4.19A KURVEN MIT HÖHERER QUERNEIGUNG


Mehr Querneigung, erfordert höhere Fahrt
Die Überziehgeschwindigkeit ist im Kurvenflug höher als beim Gradeausflug.
Das liegt daran, dass im Kurvenflug die Richtung des Auftriebs verändert ist.

Im Geradeausflug wirkt der Auftrieb senkrecht nach oben. Im Kurvenflug steht der Auftrieb noch immer lotrecht auf der Tragfläche, jedoch durch die Querneigung nicht mehr in Gegenrichtung zur Gewichtskraft des Flugzeuges. Der Auftrieb wird aufgeteilt in eine horizontale und in eine vertikale Komponente. A1 ist so groß wie das Gewicht des Flugzeugs, A2 so groß wie die Zentrifugalkraft des Kurvenflugs.
Je steiler die Kurve geflogen wird, umso größer wird die horizontale Komponente. Beim Kurvenflug nimmt die Überziehgeschwindigkeit mit größer werdender Querneigung zu.

Wenn du im Geradeausflug bereits 100% des bei deiner Fahrt möglichen Auftriebs ausgeschöpft hast, stehen dir die für eine 45°-Kurve zusätzlich benötigten 40% nicht mehr zur Verfügung. Vor dem Einleiten einer Kurve musst du dieses berücksichtigen und wenn nötig die Fahrt erhöhen, um mehr Auftrieb zur Verfügung zu haben. Der Auftrieb steigt mit dem Quadrat der Geschwindigkeit (doppelte Geschwindigkeit bedeutet vierfacher Auftrieb). Beim Kurvenflug nimmt mit größer werdender Querneigung die Überziehgeschwindigkeit zu. Siehe Tabelle.

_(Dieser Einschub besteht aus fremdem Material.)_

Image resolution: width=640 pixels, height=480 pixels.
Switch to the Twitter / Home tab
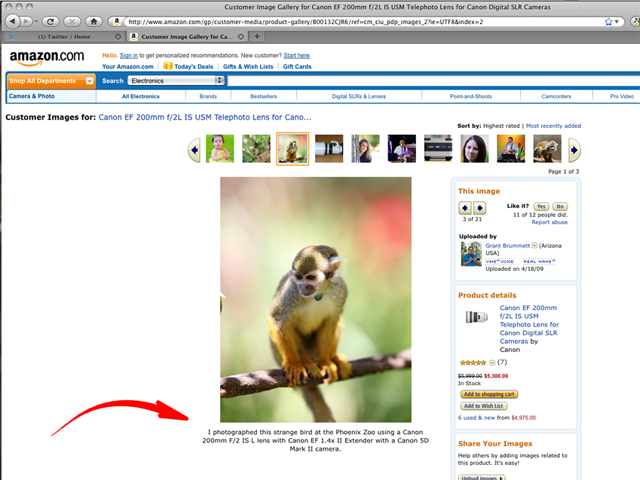[x=64, y=37]
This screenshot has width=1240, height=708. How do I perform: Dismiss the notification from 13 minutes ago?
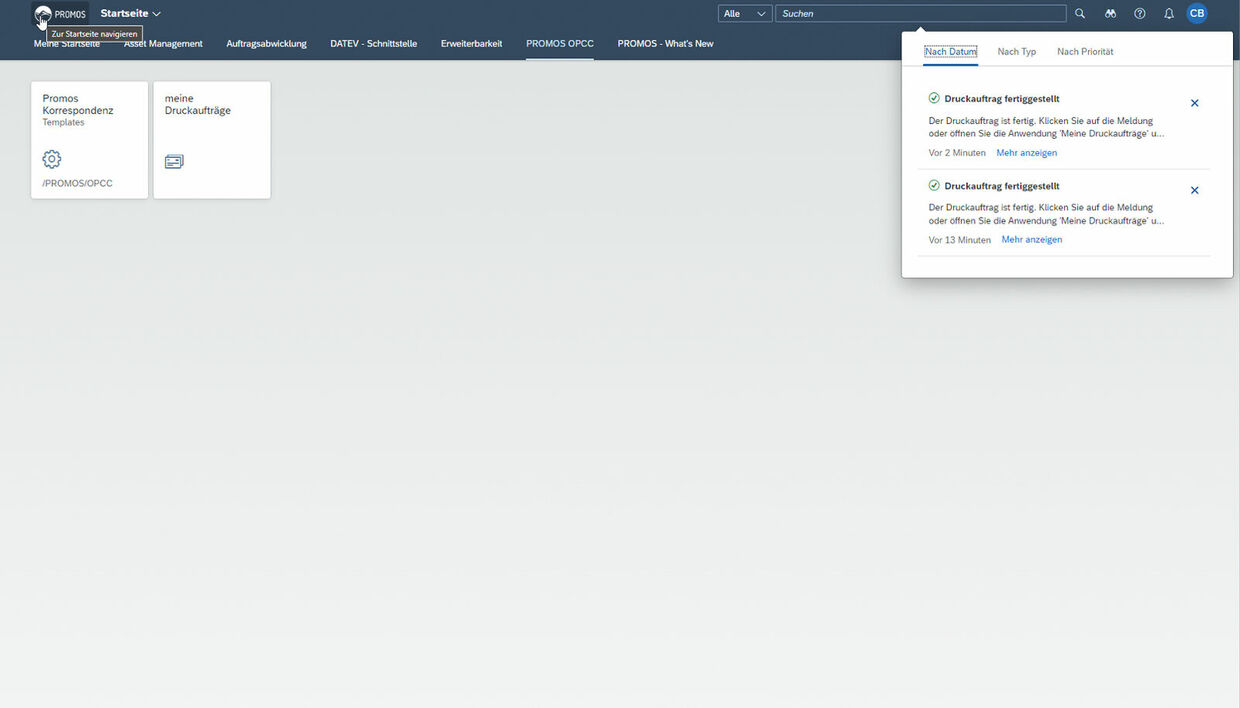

Querneigung      Zunahme der Überziehgeschwindigkeit
20°                             +3%
30°                             +7%
45°                             +20%
60°                             +41%

Bei Kurven bis 30° Schräglage musst du nur wenig schneller fliegen. Bei steileren Kurven ist die Geschwindigkeit deutlich zu erhöhen.